Dans ce contexte, a-t-il fait savoir, il est nécessaire de sensibiliser les différents acteurs économiques sur la situation forestière au Togo et les politiques de reboisement afin de les amener à avoir le niveau de compréhension nécessaire et contribuer par conséquent, efficacement à la restauration des paysages forestiers.

« La restauration des forets naturelles dégradées et la conservation de la biodiversité ; le développement de nouveaux partenariats forestiers ; la promotion d’une production forestière soutenue ; le développement de la recherche forestière… Ce sont autant de défis que le gouvernement du Togo entend relever ensemble avec les collectivités locales, le secteur privé et la société civile, pour le développement social et économique de notre chère patrie. Votre participation à cette noble mission que coordonne le ministère de l’environnement et des ressources forestières est donc très attendue. Certains d’entre vous collaborent déjà si bien avec le ministère dans ce domaine », a laissé entendre M. Koffi Efanam Adadji.

En ouvrant les travaux, le représentant du ministre l’Environnement et des Ressources Forestières, M. Koudadzé Kodjo, a signifié aux promoteurs de projets de développement et opérateurs économiques que l’exécution des projets de développement leur impose les évaluations environnementales et sociales (EES) prescrites par la loi N. 2008-005 portant loi-cadre sur l’environnement.

« En instituant les évaluations environnementales et sociales, le pouvoir législatif veut s’assurer que tout promoteur intègre les considérations environnementales  et les perceptions du milieu à la planification de son projet. Ces évaluations environnementales et sociales n’ont pas seulement pour finalité l’obtention du certificat de conformité environnementale et sociale. Son importance réside beaucoup plus dans la détermination et la mise en œuvre effective des mesures d’atténuation transcrites dans le plan de gestion environnementale et sociale (PGES) qui constitue le cahier de charges des promoteurs », a-t-il laissé entendre.

Selon M. Kodjo Koudadzé, le reboisement compensatoire, l’une des mesures d’atténuation qui vise la restauration des écosystèmes forestiers impactés par les projets de développement, constitue un élément fondamental à prendre en compte pour l’atteinte des ambitions de reboisement du gouvernement. Il ne doit pas être considéré comme une activité facultative, a-t-il fait savoir.

« Pour traduire dans les faits la vision du chef de l’Etat, Son Excellence Monsieur Faure Essozimna Gnassingbé, qui est de mettre le développement durable et l’anticipation des crises futures au coeur des priorités du pays, le ministère de l’environnement et des ressources forestières, ambitionne d’atteindre un taux de couverture forestière de 25 % d’ici 2025. Mieux encore, le chef de l’Etat a pris, le 12 mai 2021, deux décisions audacieuses au profit du développement du secteur forestier, à savoir le lancement d’une vaste campagne de reboisement massif destiné à planter un milliard d’arbres à l’horizon 2030 et l’interdiction de l’exploitation des produits forestiers de sciages sous forme brute ou semi brute », a déclaré M. Koudadzé Kodjo.
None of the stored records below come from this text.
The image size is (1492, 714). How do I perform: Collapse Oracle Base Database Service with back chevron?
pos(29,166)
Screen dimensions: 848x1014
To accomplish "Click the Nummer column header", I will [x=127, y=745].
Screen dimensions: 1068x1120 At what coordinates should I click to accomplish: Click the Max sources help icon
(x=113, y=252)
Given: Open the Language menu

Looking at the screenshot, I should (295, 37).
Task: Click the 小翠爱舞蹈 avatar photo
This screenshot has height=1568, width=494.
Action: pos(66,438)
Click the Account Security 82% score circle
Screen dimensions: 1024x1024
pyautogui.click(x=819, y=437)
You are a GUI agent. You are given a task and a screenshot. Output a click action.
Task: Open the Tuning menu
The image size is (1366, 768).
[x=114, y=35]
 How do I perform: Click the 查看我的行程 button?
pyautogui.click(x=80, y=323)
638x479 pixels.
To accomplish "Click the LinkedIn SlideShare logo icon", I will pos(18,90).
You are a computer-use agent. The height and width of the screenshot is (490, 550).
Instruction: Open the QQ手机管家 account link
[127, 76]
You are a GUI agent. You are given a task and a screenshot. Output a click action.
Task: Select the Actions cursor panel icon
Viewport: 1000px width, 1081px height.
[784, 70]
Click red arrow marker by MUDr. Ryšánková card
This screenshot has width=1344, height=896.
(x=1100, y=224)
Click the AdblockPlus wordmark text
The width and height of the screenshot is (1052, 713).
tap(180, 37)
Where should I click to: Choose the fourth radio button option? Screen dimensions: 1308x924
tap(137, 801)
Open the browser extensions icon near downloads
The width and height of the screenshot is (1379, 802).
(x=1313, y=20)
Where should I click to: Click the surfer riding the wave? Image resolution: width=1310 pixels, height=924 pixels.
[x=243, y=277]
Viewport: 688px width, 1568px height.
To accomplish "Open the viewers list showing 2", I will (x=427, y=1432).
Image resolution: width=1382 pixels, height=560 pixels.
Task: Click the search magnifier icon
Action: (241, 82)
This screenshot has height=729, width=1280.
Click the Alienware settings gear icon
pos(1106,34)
A cet effet, il a invité les promoteurs et opérateurs économiques à plus de responsabilité et d’engagement dans la mise en œuvre effective des PGES et surtout la réalisation des reboisements compensatoires qui vont contribuer à l’augmentation du taux de couverture végétale et à également s’inscrire dans une démarche de développement durable, une démarche de responsabilité sociétale et environnementale dite démarche de RSE à travers des mesures concrètes qui permettent de répondre aux enjeux particuliers de leurs secteurs d’activité.